Reperfusion lung injury is an important cause of morbidity and mortality after orthotopic lung transplantation. The purpose of this study was to investigate the function of the alveolar epithelium in the setting of reperfusion lung injury. Simultaneous samples of pulmonary edema fluid and plasma were collected from eight patients with severe post-transplantation reperfusion edema. The edema fluid to plasma protein ratio was measured, an indicator of alveolar-capillary barrier permeability. The initial edema fluid to plasma protein ratio was > 0.75 in six of eight patients, confirming the presence of increased permeability of the alveolar-capillary barrier. Graft ischemic time was positively correlated with the degree of permeability (r = 0.77, p < 0.05). In four of six patients with serial samples, there was a high rate of alveolar fluid clearance (19 ± 9%/h, mean ± SD).
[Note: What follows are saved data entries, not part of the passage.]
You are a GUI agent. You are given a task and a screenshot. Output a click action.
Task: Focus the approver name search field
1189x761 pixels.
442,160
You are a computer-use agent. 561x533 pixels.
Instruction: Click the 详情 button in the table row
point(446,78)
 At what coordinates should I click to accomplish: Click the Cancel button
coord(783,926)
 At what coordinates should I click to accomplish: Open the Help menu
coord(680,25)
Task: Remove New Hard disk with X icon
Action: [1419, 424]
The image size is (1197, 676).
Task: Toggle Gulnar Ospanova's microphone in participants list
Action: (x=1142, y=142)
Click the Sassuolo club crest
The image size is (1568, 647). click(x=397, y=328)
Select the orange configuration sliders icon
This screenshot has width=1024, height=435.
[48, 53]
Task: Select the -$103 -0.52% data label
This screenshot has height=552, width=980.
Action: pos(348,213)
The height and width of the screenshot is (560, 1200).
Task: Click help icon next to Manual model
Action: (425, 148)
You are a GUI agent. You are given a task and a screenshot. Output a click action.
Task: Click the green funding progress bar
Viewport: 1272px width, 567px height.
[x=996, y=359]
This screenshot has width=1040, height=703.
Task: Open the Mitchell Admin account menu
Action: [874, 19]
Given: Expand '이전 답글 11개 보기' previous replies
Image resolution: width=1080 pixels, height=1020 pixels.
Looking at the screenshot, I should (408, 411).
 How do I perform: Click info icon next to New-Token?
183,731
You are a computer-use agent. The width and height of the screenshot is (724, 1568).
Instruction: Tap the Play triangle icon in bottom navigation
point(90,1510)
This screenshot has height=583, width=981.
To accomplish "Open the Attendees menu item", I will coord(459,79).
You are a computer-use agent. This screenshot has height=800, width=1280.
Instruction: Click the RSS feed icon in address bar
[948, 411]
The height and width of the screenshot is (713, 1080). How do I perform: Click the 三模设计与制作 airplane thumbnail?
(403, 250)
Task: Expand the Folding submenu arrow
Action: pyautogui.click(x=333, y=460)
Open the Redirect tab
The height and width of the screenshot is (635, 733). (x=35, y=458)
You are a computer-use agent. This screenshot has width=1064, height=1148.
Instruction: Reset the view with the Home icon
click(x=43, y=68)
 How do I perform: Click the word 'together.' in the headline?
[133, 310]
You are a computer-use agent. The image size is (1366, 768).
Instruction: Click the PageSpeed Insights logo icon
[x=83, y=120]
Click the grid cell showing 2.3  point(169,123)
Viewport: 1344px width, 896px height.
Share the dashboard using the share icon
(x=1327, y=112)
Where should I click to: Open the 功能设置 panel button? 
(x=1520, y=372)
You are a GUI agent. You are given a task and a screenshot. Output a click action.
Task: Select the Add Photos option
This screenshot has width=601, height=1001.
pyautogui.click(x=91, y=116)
Alveolar fluid clearance was calculated from serial samples in six patients. Intact alveolar fluid clearance correlated with less histologic injury, rapid resolution of hypoxemia, and more rapid resolution of radiographic infiltrates. The two patients with no net alveolar fluid clearance had persistent hypoxemia and more severe histologic injury. This study provides the first direct evidence that increased permeability to protein is the usual cause of reperfusion edema after lung transplantation, with longer ischemic times associated with greater permeability to protein in the transplanted lung. The high rates of alveolar fluid clearance indicate that the fluid transport capacity of the alveolar epithelium may be well preserved in the allograft despite reperfusion lung injury. The ability to reabsorb fluid from the alveolar space was a marker of less severe reperfusion injury, whereas the degree of alveolar-capillary barrier permeability to protein was not. Measurement of alveolar fluid clearance may be useful to assess the severity of reperfusion lung injury and to predict outcome when pulmonary edema develops after lung transplantation.